The exchange of air through the Columbia Gorge is referred to by meteorologists as "Columbia Gorge gap flow." Gap flow through the Columbia Gorge is responsible for increased cloudiness and precipitation and cooler average temperatures in the area near its eastern entrance, where the Columbia Gorge AVA is situated. A large percentage of that AVA receives over 30 in of annual precipitation, and viticulture without supplemental irrigation is possible in some areas. Moving east from the entrance to the Columbia Gorge, gap flow effects rapidly diminish, reducing annual precipitation to only 10 to 20 in in the area of the AVA, so that irrigation is required in all vineyards. Near the eastern end of the AVA, the boundary of The Burn of Columbia Valley AVA is also the boundary of the vast Columbia Basin desert, where annual precipitation drops below 10 in.

===Soils===
The soils of the Columbia Hills AVA are divided into two main soil map units. Most of the area within the AVA features soils mapped as the Cheviot-Horseflat-Rockly-Kiona unit, which are described as "well-drained soils that formed in colluvium and residuum derived from basalt mixed with loess." In the western portion of the AVA, the soils belong to the Ewall-Dallesport-Rock Outcrop unit. These soils consist of wind-deposited sand that was draped over the bedrock and gravel bars that were left behind when the ice-age floods ceased. The soils of the AVA are typically much coarser than the loess-based soils that are common elsewhere in the Columbia River basin and are well drained to excessively well drained. The petition states that the coarse soils warm more quickly than finer soils, which encourages vines to root deeply. Furthermore, the petition states that in many areas of the AVA, the soils are shallow which allows roots to encounter the underlying basalt bedrock or gravel substrate, which is uncommon in the deep loess-derived soils found elsewhere in the Columbia River basin, and which become exposed to the minerals and nutritive elements in those rocks.

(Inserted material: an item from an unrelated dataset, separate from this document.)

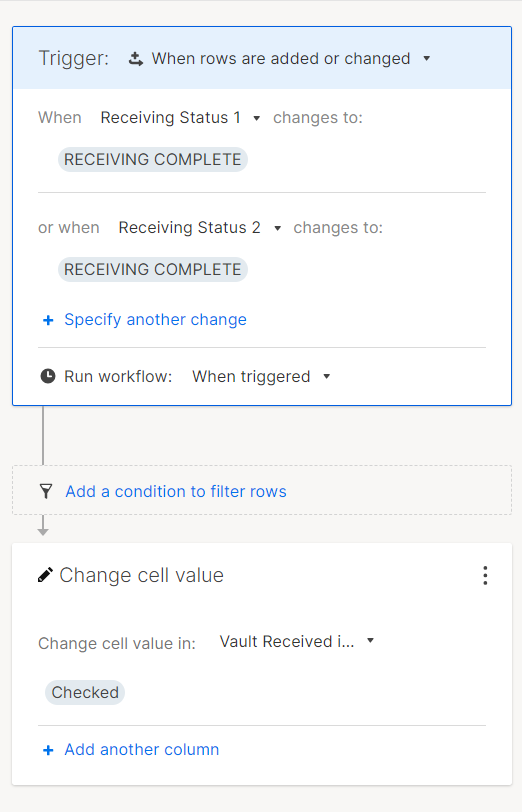
Task: Open the When triggered schedule dropdown
Action: click(327, 376)
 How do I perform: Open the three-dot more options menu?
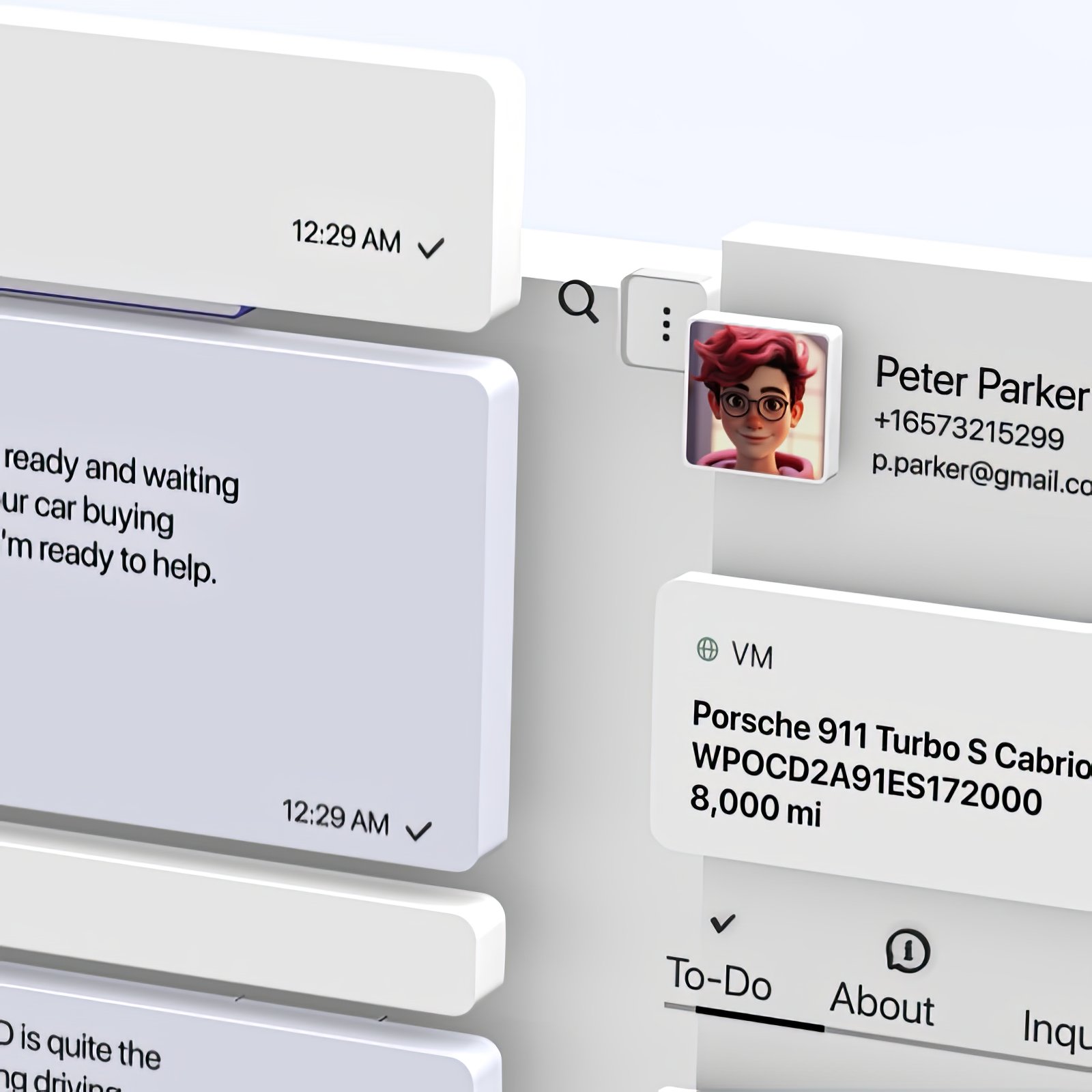(665, 324)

To the east of the Columbia Hills AVA, soils of the Van Nostern-Morrow-Bakeoven soil unit cover approximately 50 percent of the area within the established The Burn of Columbia Valley AVA. These soils occur largely above the maximum limit of the ice-age floods and were not subjected to flood erosion. These soils contain large amounts of wind-deposited loess. West of the AVA, the soils of the established Columbia Gorge AVA are highly diverse due to the large variations in bedrock, slope angle, slope aspect, precipitation amounts, and elevation. North and south of the AVA, the soils are generally deep and derived from loess over bedrock.